Property

Danbury has seen property values soar in the last year. There are trickle-down effect concerns.

The increase in property values in Connecticut and across the country saw the average listing in the five communities surrounding Candlewood Lake jump to $461,511 this year as the real estate market continues to feel the squeeze from high demand and limited inventory.

In Danbury, Brookfield, New Fairfield and Sherman; and New Milford, the 15.8 percent rise in property values in 2022 compared to 2021 stands below the national average increase of 21 percent, according to Zillow data compiled by Hearst Media Connecticut.

But the effects of the increase are being felt by many home and business owners who will see their property taxes increase as a result of the trend.

That is particularly true in towns like Brookfield where a mandatory revaluation will see a 3.1 percent average increase to the local property taxes paid by local residents and property owners. For residents in the town who own lakefront properties, the added tax burden is even more poignant.

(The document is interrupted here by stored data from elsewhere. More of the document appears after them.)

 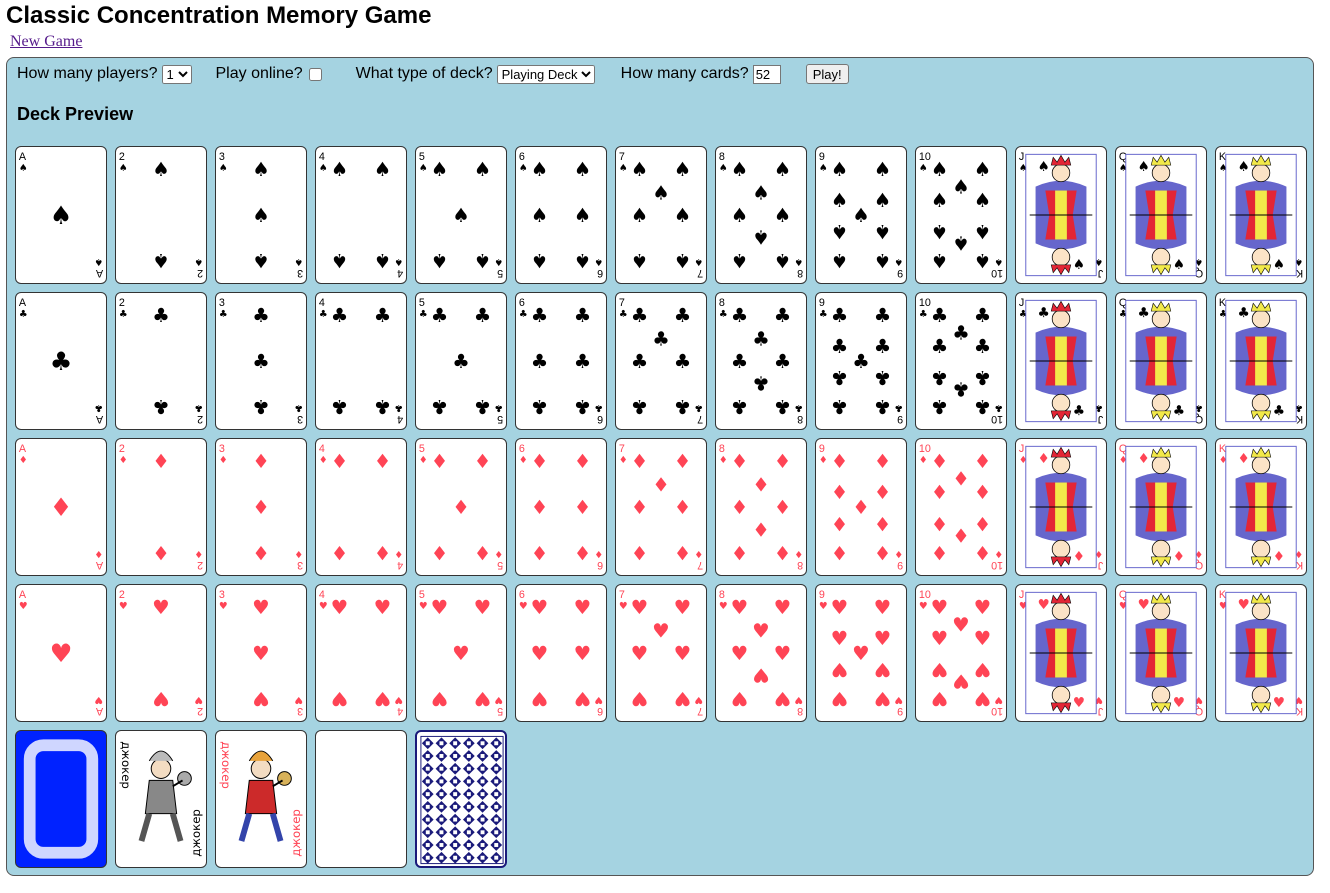 What do you see at coordinates (24, 454) in the screenshot?
I see `card-corner-top: A♦` at bounding box center [24, 454].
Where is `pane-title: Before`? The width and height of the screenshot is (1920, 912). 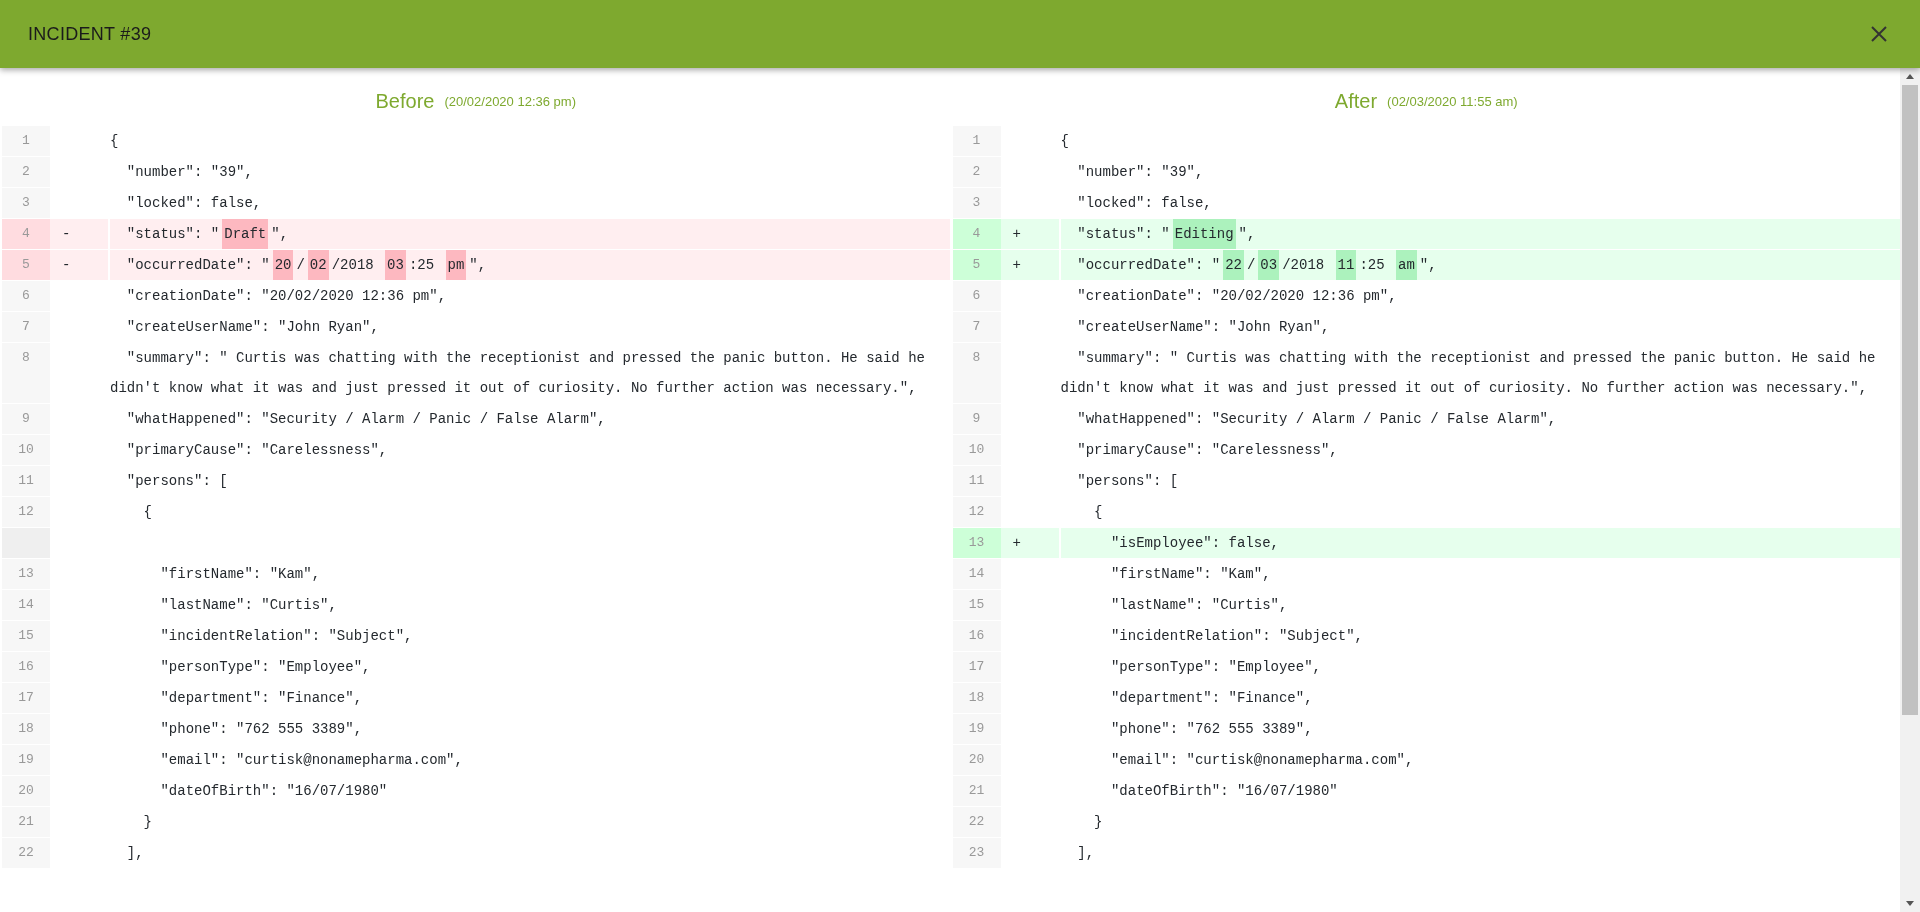 pane-title: Before is located at coordinates (405, 101).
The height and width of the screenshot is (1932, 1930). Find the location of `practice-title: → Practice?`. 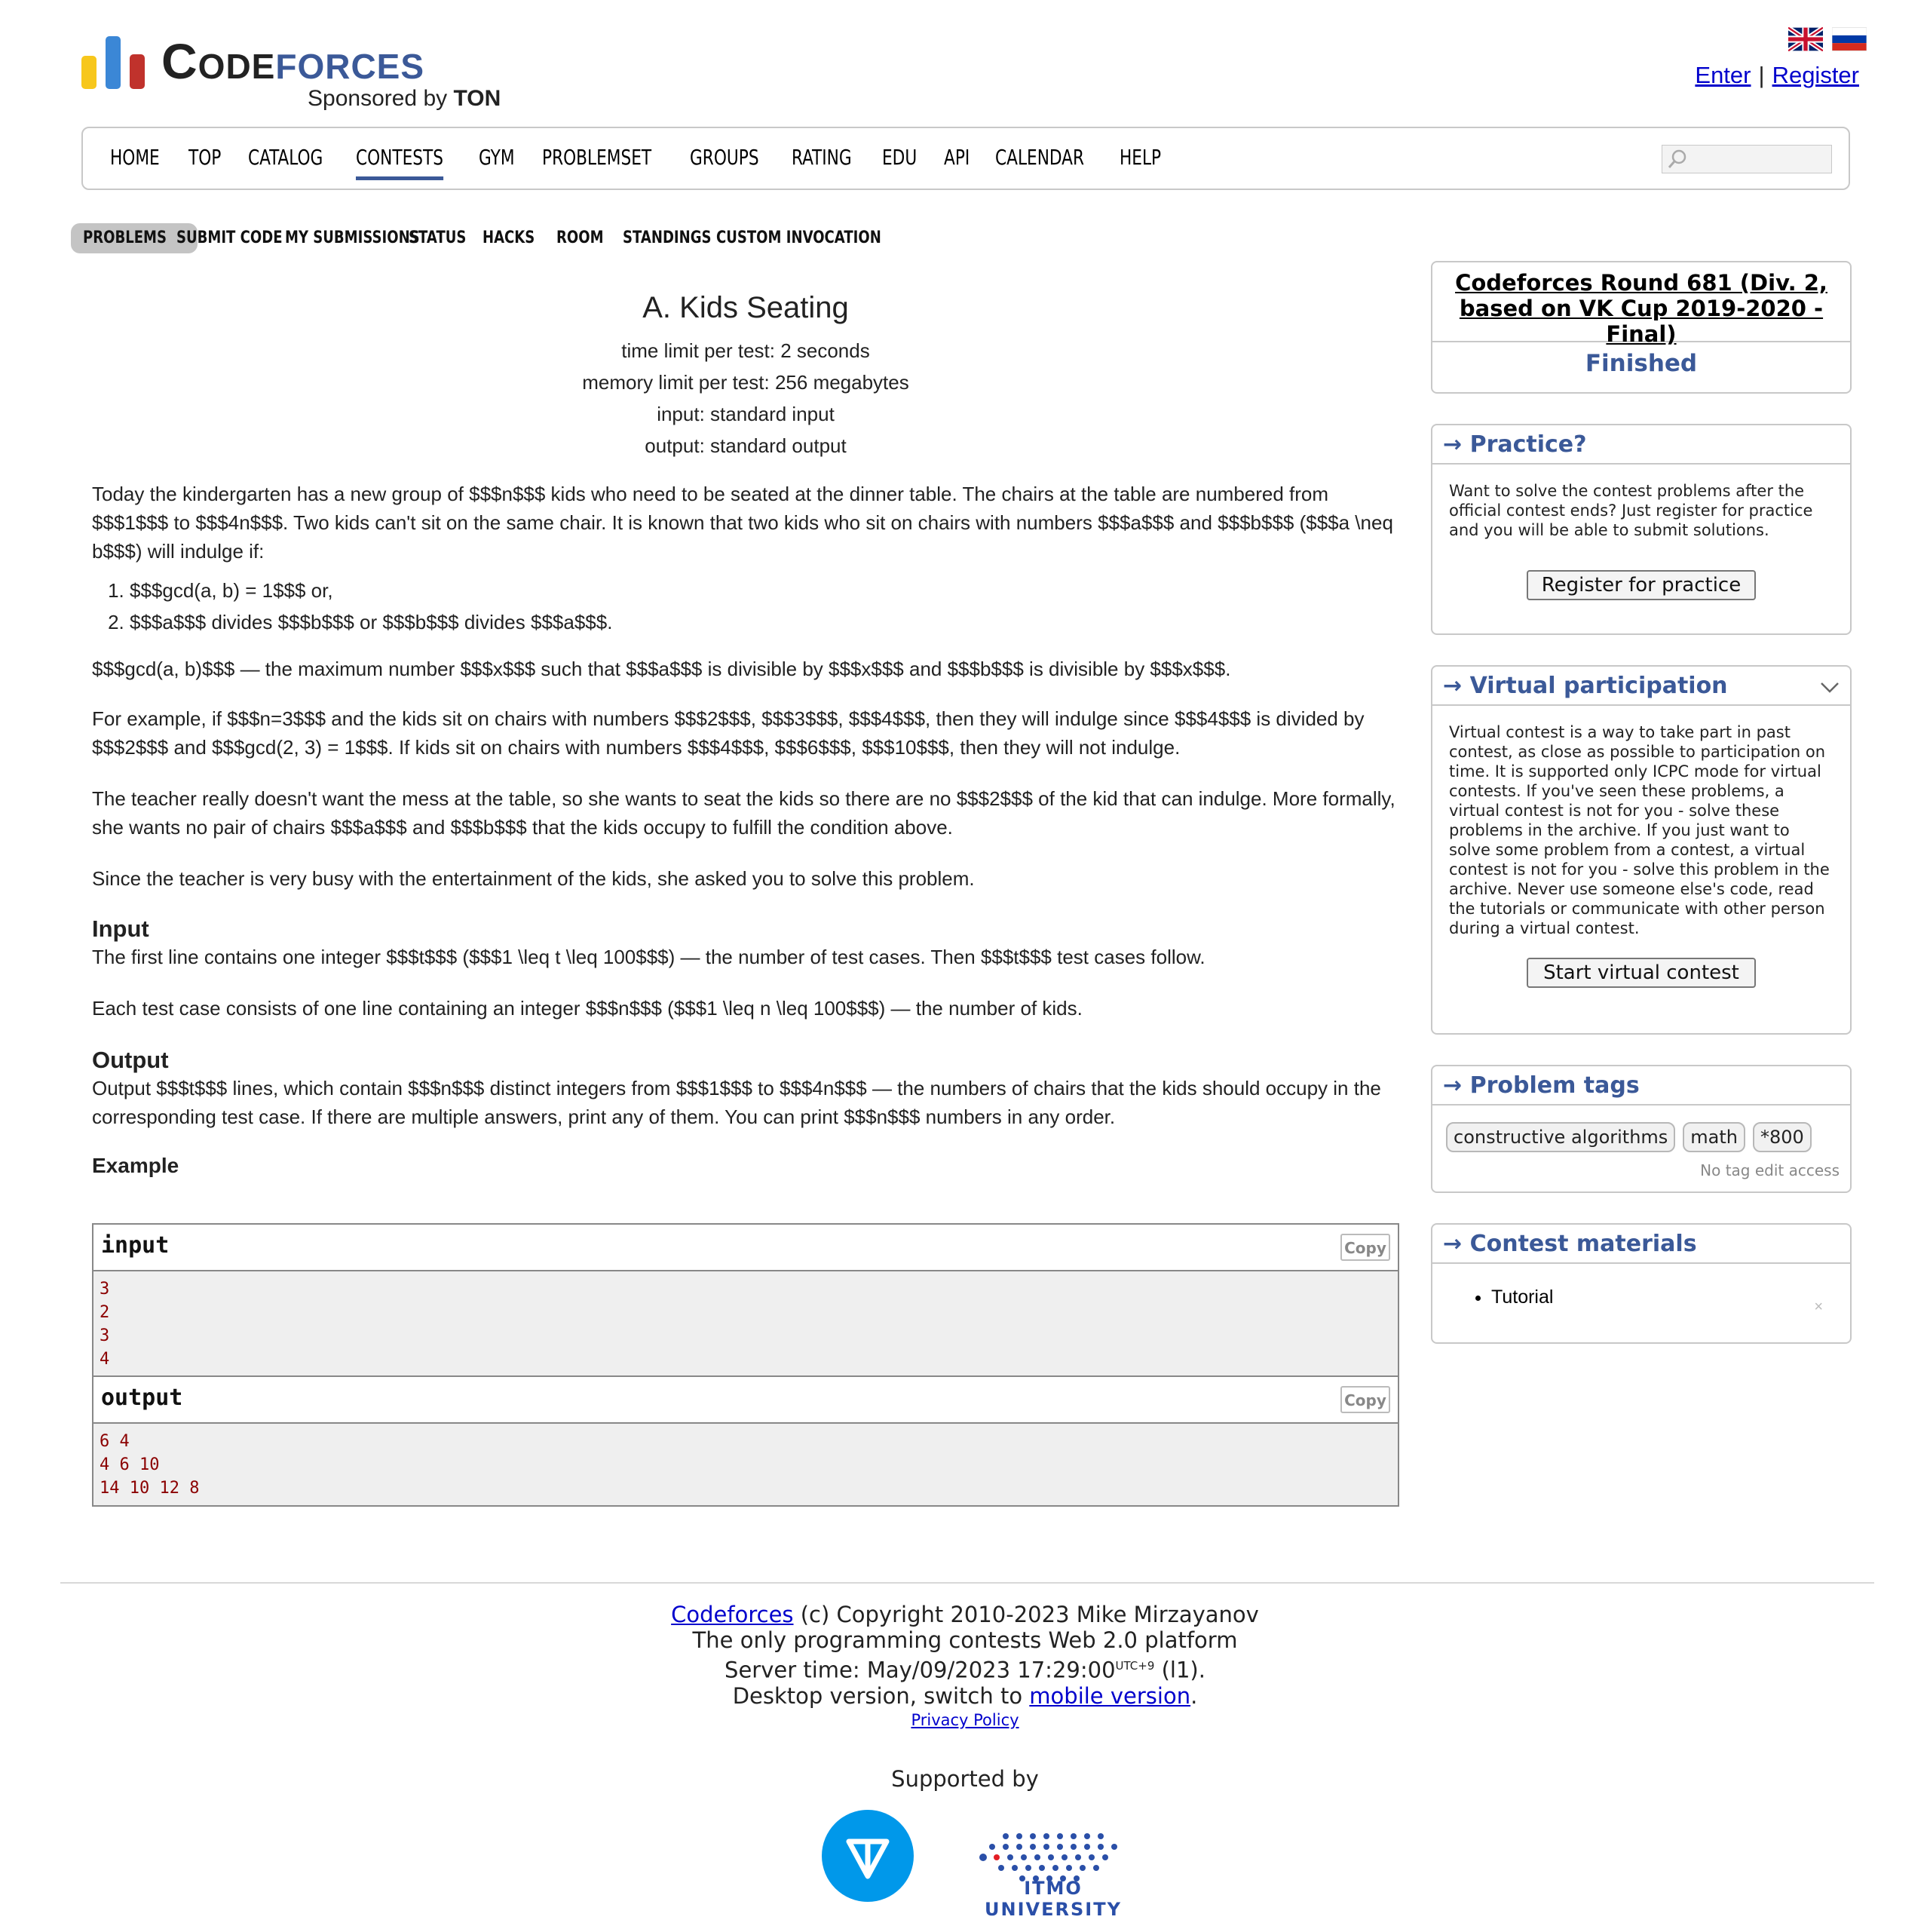

practice-title: → Practice? is located at coordinates (1515, 444).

“Everybody is thinking, ‘well my taxes are going to go up 3.1 percent,’ but it depends on your individual revaluation,” George Walker, a local realtor, said this week. “My valuation increased 24.6 percent…however when I crank that out under the new mill rate and everything like that, my taxes are not going up the 3.1 percent, they are going up 6.9 percent.”

“The burden of the tax increases are hitting, from what I can see, a significant amount of that is being picked up by people who live on Candlewood Lake and Lake Lillinonah,” Walker said.

Walker, a former member of the Brookfield Board of Selectman, owns a property located on Lake Lillinonah, but he noted those on the shores of Candlewood Lake saw an even higher property value increase as a result of the town’s revaluation process.

“Some of those people are 30 percent, or more, higher in their valuations and what happens when they do the arithmetic is they are going to, sadly, find out that it’s a very significant increase in their real estate taxes,” he said.

Walker acknowledged that many will think , “well you live on a lake, so it makes sense you are paying more,” but the commercial real estate agent said the impact is significant. By his calculations he will be paying $1,000 more in his real estate tax this year.

“That is not pocket change – even though I am a real estate guy and that sort of thing, I am 80 years old and every dollar counts to me now.”

Higher property values, inflation a ‘double whammy’

In Connecticut, property taxes are the primary source of income for municipalities along with personal property taxes levied on vehicles – which also increased this year.

“Car values increased on average anywhere between 12 and 16 percent,” said First Selectwoman Tara Carr last month. “And its strange this year, because car values usually go down but because of the pandemic and the supply chain issues — and if anyone has tried to buy a car recently we all know that prices are exorbitant, if you can find a car at all.”

With the rising property values, rent prices have also increased as limited real estate inventory pushes would-be buyers into the rental market – a dynamic strained by record-setting inflation levels seen in the U.S. this month.

Rotua Lumbantobing, associate professor of economics at Western Connecticut State University, noted the U.S. economy quickly contracted in 2020 as a result of the COVID-19 pandemic, “but it bounced back quickly once local economies started to open.”

When that happened in Fairfield County and across Connecticut, the overall demand for goods “shot up, while many workers were quitting their jobs, (and looking for better ones),” the professor wrote in an email.

Now, ongoing supply chain issues and increased demand is contributing to rising prices, the professor explained.

“Some goods, like housing, take time to build/make and rely on other goods/material,” she wrote, adding: “The Russia-Ukraine War exacerbates inflation, as both countries are main producers of wheat and Russia is one of the main oil and natural gas producers in the world.”

With the rising prices and a “tight real estate market in Fairfield County,” the increased property values seen for homes and vehicles this year are doing more to hurt homeowners than help improve the value of their assets when it comes to the amount of taxes they are paying.

“That is a double whammy for owners of either or both goods, especially the ones who recently bought a new home or car,” she said.

Housing and education needed

Solutions that can help mitigate the impact of the economic conditions, “are pretty standard as economics goes,” she said. The economics professor noted housing, particularly affordable and high-density housing developments, should be incentivized at the state and local level.

At the same time, Lumbantobing recommended Gov. Ned Lamont extend the recently introduced gas tax holiday through the end of the year while exploring ways to grant expanded tax breaks for poor and low-income households because inflation hits those populations harder.

“The poor and low-income households are the ones who create jobs. Why? Whatever extra money they receive, whether it is through higher income or tax breaks or anything else, they will spend most of it,” she wrote.

“This will incentivize firms to produce more and hire more workers, who will spend their money, too, and so on. This is how jobs are created.”

“Finally, I want to mention that unemployment rate in CT is currently 4.6% (as of March 2022), which is one full percentage higher than at (the) national level,” explained Lumbantobing.

“We need to do more, as a society, to lower that rate. Education goes a long way as an investment in human capital,” she added. “The state needs to support its K-12 school systems, community colleges, and public universities. These are institutions that educate future generations of the state.”